Leading regional NSW health, medical negligence and elder law firm, Catherine Henry Lawyers, has opened an office in Taree.
The office, at Hooke Chambers in Victoria Street, Taree, is headed by Manning born and raised solicitor Erin Woodward. Ms Woodward joined the firm as a senior associate earlier this year.
Ms Woodward said the Furness inquiry relating to disgraced gynaecologist and obstetrician Dr Emil Gayed, who practiced in Taree, had again shone a spotlight on medical negligence issues experienced by local people. She said the Aged Care Royal Commission is also shining a spotlight on poor aged care providers.
“We want to help people and their families in the Manning and other parts of regional NSW to seek answers, to seek justice and compensation from rogue doctors as well as health care providers and aged care facilities who provide sub-standard care,” Ms Woodward.
“We fight passionately for our clients but also provide other resources and referrals for support because we understand our clients have experienced significant trauma,” she said.

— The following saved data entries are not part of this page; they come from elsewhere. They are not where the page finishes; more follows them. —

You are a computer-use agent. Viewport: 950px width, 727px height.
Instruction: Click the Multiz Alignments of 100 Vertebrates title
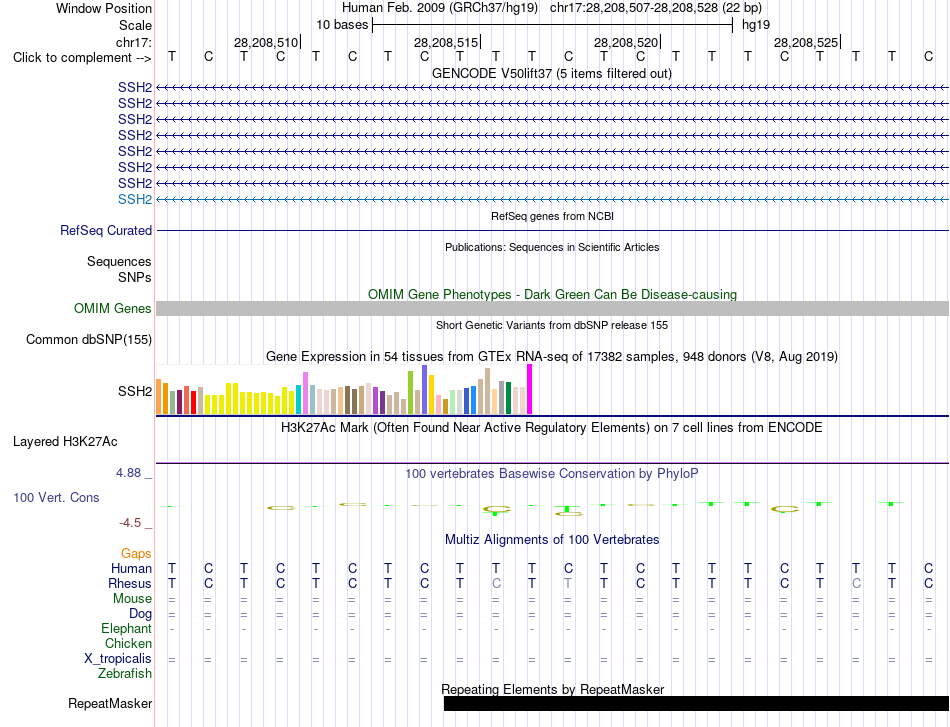552,539
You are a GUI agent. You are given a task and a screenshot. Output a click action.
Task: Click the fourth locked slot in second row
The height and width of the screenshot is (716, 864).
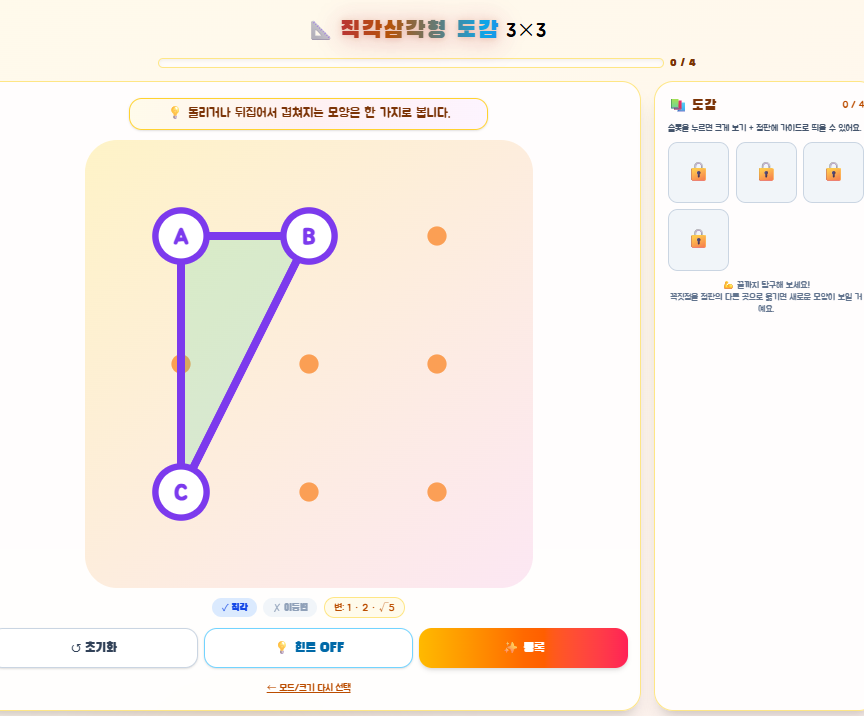[698, 240]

“Our team is predominantly female, and we find that many women prefer to have a female lawyer represent them, particularly for women’s health law issues.”
“In the many cases we are currently running for victims of rogue doctors, such as Dr Gayed, we always take the time to listen and appreciate the impacts on our clients.”
She said that the firm’s in-house clinical nurse consultant means her team can quickly get to the crux of a legal issue and determine if there is a case with which to proceed.
Catherine Henry Lawyers’ principal, Catherine Henry, said many people living in regional NSW are reluctant to make complaints or to seek answers or justice from health professionals for fear of “rocking the boat”.
“Local people and local solicitors may be reluctant to take on local doctors because of close connections,” Ms Henry said.
“We take on those cases because litigation helps hold health professionals to account and forces changes to health care practices, so mistakes do not happen to another person or family,” she said.
Ms Woodward has lived and worked in Taree as a personal injury lawyer for more than 10 years. She is a Law Society of NSW accredited specialist in personal injury law. Ms Henry has decades of experience in health and medical law, working on many high-profile cases, particularly in relation to women’s health.
Catherine Henry Lawyers is the only firm headquartered in Northern NSW and one of only two firms based outside of Sydney to make the prestigious Doyles Guide list of NSW’s top 16 medical negligence plaintiff lawyers. It also has offices in Newcastle and Sydney.